## [Work item]
Once the line containing "Expand the 设定 (Sets) submenu arrow" is found in the entries below, restate it and each following line word for word, stopping after the line containing "Select the circlet artifact at the bottom".

## [Supplied material]

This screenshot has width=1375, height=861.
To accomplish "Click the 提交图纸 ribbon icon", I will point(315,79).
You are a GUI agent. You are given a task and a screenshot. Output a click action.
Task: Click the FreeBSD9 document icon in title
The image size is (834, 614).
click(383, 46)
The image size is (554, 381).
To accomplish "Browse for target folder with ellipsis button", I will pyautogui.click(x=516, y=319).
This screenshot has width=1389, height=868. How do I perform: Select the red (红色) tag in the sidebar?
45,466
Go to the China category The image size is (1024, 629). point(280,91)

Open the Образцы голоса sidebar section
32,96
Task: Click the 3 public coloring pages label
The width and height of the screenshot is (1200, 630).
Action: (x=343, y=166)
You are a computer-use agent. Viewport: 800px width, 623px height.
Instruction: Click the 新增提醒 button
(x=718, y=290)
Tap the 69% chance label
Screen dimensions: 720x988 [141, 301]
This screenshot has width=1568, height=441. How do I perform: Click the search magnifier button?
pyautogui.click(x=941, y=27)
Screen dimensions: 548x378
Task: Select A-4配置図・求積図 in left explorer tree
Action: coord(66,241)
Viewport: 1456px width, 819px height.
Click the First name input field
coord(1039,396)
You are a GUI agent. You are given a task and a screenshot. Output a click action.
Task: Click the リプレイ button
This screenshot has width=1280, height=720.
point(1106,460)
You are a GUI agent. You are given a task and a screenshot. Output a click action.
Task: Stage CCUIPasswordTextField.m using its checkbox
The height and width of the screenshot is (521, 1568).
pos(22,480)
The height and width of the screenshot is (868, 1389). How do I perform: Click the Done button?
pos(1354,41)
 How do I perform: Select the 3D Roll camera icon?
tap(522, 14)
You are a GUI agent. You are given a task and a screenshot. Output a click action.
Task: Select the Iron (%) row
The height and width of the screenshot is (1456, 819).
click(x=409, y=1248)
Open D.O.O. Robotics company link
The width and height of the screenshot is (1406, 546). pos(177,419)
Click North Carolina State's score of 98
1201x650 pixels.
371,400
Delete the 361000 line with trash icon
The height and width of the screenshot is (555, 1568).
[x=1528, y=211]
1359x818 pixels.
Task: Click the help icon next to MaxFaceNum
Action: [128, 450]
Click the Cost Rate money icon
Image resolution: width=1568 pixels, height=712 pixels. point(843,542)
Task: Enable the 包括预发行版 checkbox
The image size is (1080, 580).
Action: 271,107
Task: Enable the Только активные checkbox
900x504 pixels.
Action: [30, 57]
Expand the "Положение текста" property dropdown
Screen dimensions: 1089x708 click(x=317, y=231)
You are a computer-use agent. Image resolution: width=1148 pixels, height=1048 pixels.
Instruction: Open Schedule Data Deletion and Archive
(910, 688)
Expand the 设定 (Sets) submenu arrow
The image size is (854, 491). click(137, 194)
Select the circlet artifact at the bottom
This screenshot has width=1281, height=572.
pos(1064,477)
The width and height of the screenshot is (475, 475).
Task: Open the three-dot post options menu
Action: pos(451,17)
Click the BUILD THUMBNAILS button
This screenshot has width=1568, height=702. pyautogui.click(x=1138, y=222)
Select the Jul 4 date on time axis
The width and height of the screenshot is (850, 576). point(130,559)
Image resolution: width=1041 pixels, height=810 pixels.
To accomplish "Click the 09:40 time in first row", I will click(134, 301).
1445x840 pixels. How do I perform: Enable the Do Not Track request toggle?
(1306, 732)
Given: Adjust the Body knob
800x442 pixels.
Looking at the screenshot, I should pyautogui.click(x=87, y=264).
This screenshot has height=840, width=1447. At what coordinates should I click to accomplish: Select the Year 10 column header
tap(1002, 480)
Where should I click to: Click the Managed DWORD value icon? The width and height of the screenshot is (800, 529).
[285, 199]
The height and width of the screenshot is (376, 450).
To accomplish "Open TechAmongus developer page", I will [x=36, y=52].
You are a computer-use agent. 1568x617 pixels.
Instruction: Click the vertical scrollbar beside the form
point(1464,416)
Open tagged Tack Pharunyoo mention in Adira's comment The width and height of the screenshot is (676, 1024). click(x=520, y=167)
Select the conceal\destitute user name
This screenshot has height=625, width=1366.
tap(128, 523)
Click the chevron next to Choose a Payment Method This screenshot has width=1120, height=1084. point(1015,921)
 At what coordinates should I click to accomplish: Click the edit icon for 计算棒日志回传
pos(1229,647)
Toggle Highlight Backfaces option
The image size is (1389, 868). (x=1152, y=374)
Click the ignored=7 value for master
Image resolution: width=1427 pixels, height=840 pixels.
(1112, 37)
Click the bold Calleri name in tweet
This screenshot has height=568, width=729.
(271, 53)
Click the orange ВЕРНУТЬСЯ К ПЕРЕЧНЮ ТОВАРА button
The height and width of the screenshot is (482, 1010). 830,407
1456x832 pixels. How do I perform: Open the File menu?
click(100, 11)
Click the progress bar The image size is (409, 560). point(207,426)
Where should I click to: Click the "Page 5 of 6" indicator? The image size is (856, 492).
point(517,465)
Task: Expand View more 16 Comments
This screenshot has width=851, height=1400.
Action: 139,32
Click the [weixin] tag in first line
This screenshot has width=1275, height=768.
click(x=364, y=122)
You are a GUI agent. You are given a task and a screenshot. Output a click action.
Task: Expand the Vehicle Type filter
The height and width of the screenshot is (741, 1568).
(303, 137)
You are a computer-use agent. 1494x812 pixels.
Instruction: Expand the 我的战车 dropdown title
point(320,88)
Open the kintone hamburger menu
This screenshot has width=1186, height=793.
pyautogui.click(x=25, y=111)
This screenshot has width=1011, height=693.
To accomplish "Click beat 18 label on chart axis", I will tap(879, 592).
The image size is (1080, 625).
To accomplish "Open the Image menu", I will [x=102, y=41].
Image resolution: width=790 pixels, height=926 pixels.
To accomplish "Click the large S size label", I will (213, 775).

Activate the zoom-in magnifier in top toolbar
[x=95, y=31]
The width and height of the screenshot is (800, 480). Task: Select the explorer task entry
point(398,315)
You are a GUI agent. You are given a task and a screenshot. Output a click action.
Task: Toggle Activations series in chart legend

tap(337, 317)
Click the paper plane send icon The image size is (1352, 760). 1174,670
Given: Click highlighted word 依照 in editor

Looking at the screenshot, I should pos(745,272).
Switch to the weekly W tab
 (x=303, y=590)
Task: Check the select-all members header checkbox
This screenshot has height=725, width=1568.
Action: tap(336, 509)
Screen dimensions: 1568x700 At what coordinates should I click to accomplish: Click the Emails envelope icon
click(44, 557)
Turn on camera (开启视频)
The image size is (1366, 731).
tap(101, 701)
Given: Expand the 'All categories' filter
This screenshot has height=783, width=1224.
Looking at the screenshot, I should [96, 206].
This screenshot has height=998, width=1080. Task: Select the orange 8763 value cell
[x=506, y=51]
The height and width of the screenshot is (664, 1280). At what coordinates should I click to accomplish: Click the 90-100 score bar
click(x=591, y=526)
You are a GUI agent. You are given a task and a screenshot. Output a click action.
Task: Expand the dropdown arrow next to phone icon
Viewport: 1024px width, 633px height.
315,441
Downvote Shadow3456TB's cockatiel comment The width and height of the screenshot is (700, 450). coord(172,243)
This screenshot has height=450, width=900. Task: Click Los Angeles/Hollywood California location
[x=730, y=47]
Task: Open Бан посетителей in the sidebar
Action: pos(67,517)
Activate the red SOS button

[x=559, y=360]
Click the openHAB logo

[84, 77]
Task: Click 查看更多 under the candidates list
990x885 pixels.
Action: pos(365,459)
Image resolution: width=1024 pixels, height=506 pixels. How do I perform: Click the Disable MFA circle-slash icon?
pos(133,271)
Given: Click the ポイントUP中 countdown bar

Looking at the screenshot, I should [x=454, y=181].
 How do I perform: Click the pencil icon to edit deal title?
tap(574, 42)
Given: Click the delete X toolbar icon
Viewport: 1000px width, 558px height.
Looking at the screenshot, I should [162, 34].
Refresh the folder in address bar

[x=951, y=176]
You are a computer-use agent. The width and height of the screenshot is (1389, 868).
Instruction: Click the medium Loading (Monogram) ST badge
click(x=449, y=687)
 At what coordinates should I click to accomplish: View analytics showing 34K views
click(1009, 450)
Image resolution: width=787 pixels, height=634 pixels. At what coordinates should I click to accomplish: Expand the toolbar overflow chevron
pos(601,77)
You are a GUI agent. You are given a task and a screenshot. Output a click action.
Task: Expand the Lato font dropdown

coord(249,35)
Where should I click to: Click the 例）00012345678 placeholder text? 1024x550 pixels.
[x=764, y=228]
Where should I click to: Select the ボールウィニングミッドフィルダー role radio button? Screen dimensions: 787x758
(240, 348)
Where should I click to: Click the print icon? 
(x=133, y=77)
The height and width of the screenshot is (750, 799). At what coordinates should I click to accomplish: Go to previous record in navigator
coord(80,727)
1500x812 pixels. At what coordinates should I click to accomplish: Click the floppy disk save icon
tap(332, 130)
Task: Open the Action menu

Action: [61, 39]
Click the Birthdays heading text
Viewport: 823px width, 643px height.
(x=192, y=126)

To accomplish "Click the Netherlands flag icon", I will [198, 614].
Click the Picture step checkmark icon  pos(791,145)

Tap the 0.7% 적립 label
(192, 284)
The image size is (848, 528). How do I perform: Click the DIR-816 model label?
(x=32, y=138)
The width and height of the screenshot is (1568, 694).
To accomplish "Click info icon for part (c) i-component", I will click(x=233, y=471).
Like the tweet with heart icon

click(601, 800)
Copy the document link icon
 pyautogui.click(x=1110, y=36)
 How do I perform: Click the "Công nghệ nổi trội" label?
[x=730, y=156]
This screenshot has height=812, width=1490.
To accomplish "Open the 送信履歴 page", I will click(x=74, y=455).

## [Answer space]
Expand the 设定 (Sets) submenu arrow
The image size is (854, 491). click(137, 194)
Select the circlet artifact at the bottom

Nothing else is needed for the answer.